[AIM OF THE TASK] Among the lines below, a stretch begins at the one with "Identify the click" and ends at the one with "联系我们 (164, 2551)". Repeat that stretch exactly, ends included.

[PROVIDED INFORMATION]
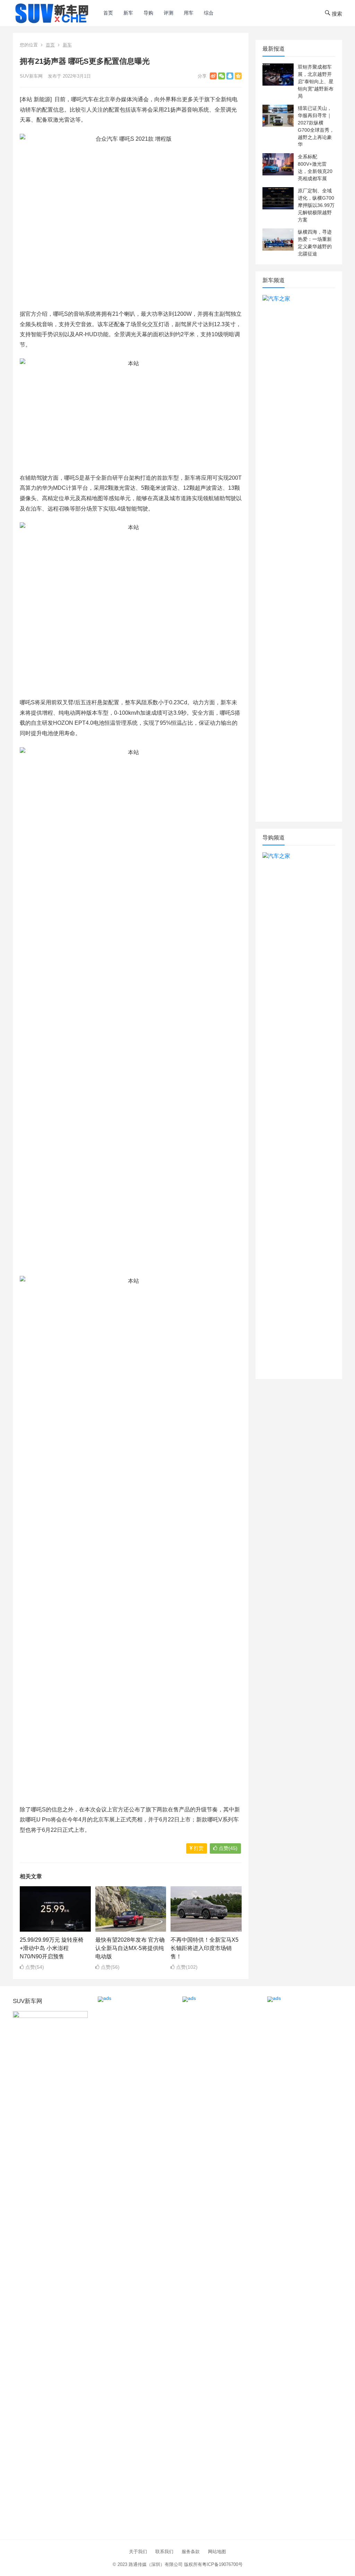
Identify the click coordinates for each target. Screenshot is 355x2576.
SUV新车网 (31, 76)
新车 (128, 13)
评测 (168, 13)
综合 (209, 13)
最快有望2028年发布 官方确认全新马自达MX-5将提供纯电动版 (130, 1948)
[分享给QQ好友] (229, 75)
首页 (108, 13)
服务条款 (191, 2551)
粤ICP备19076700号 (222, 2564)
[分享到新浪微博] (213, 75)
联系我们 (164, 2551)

---

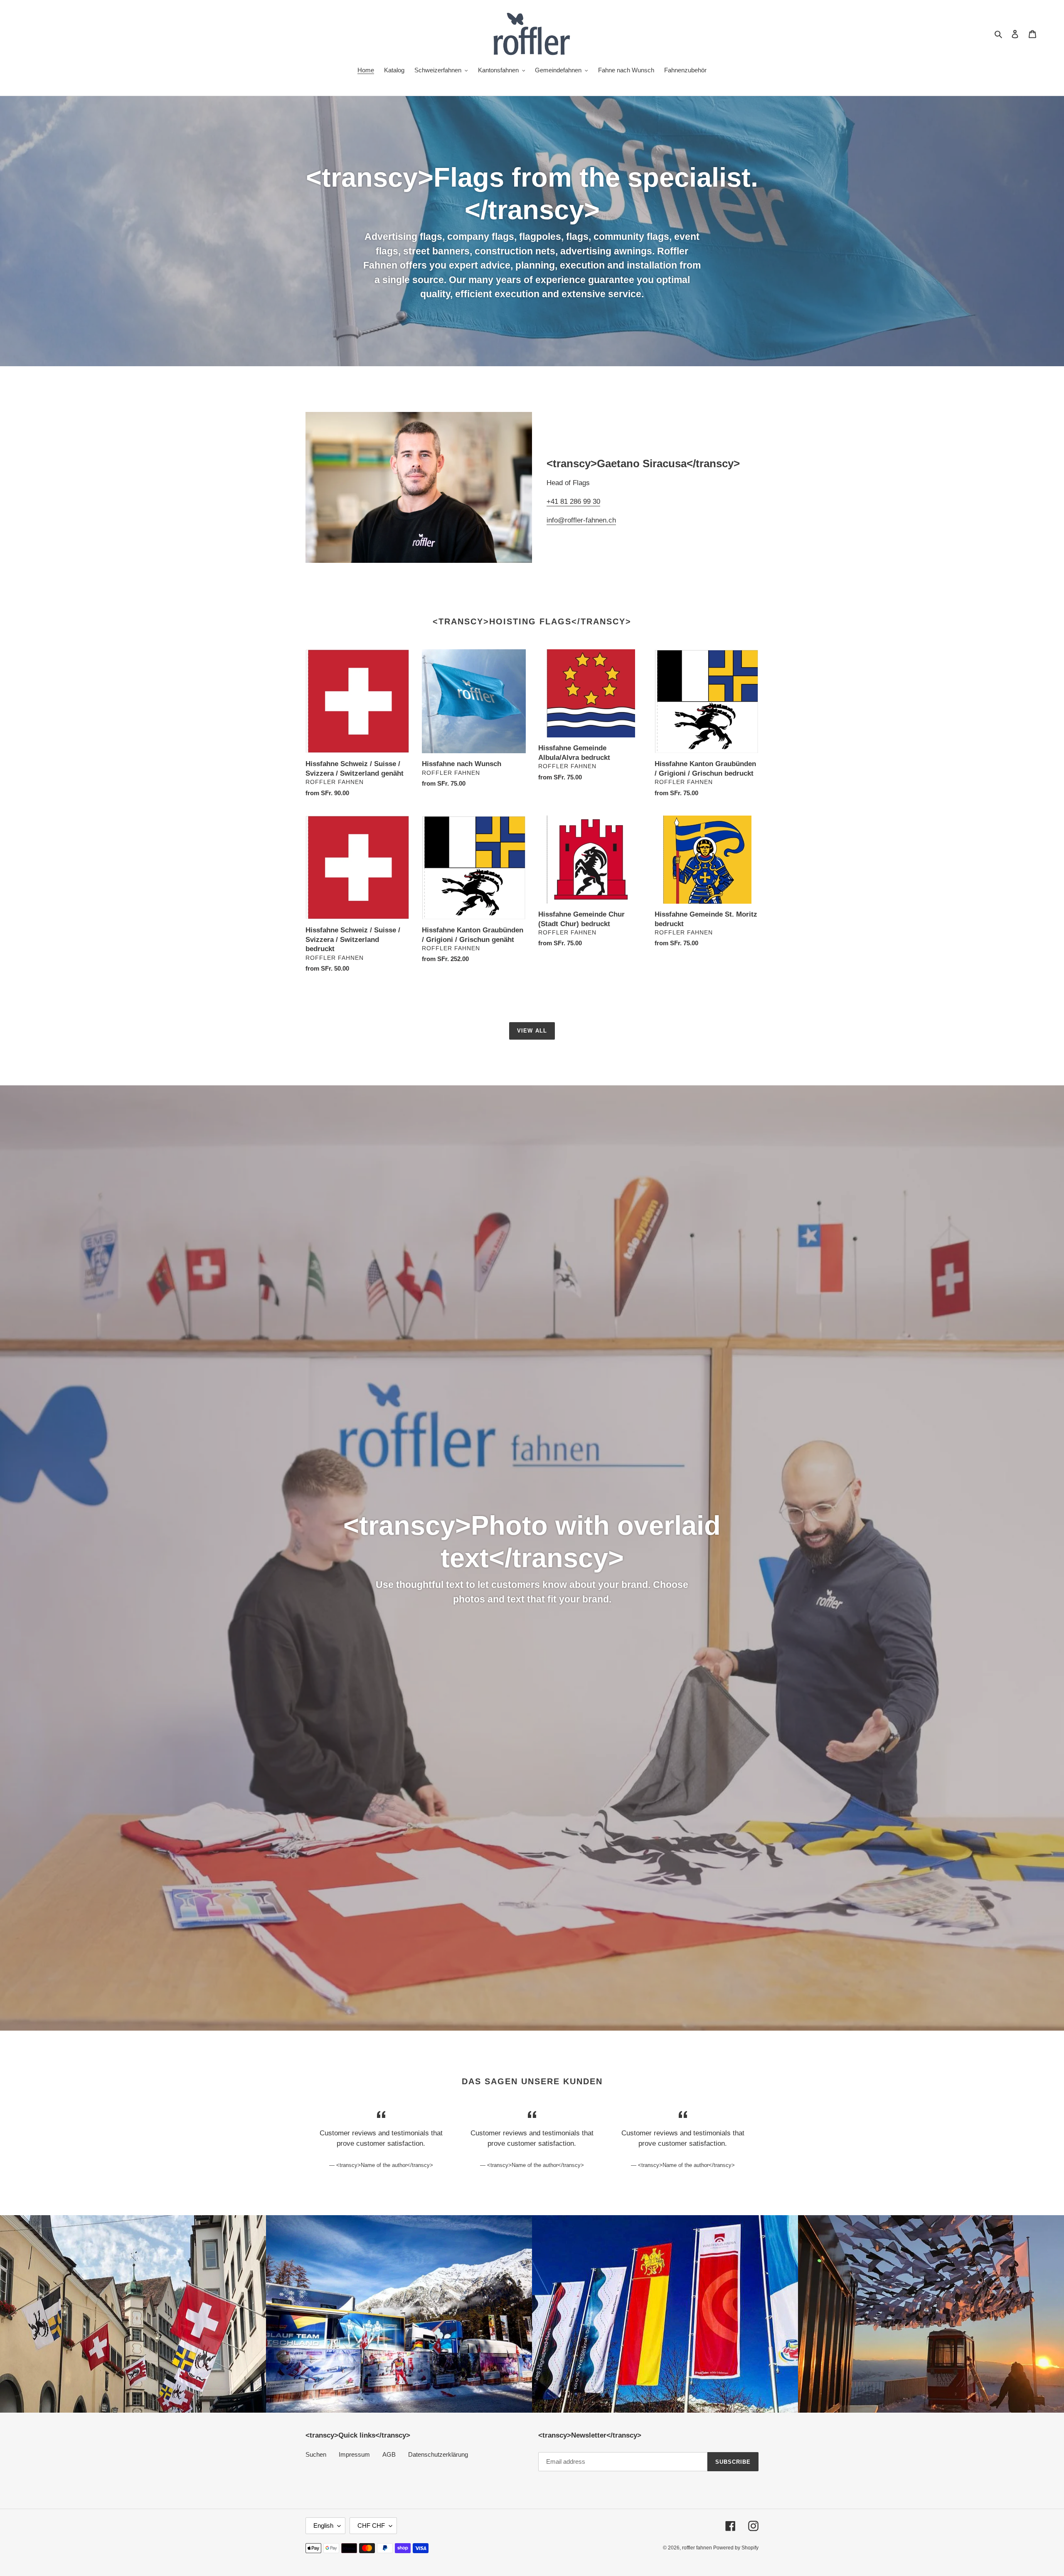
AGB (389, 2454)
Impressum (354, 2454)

[EXERCISE RESULT]
Identify the click coordinates for each target. Screenshot is 355x2576.
SUV新车网 (31, 76)
新车 (128, 13)
评测 (168, 13)
综合 (209, 13)
最快有望2028年发布 官方确认全新马自达MX-5将提供纯电动版 (130, 1948)
[分享给QQ好友] (229, 75)
首页 (108, 13)
服务条款 (191, 2551)
粤ICP备19076700号 (222, 2564)
[分享到新浪微博] (213, 75)
联系我们 (164, 2551)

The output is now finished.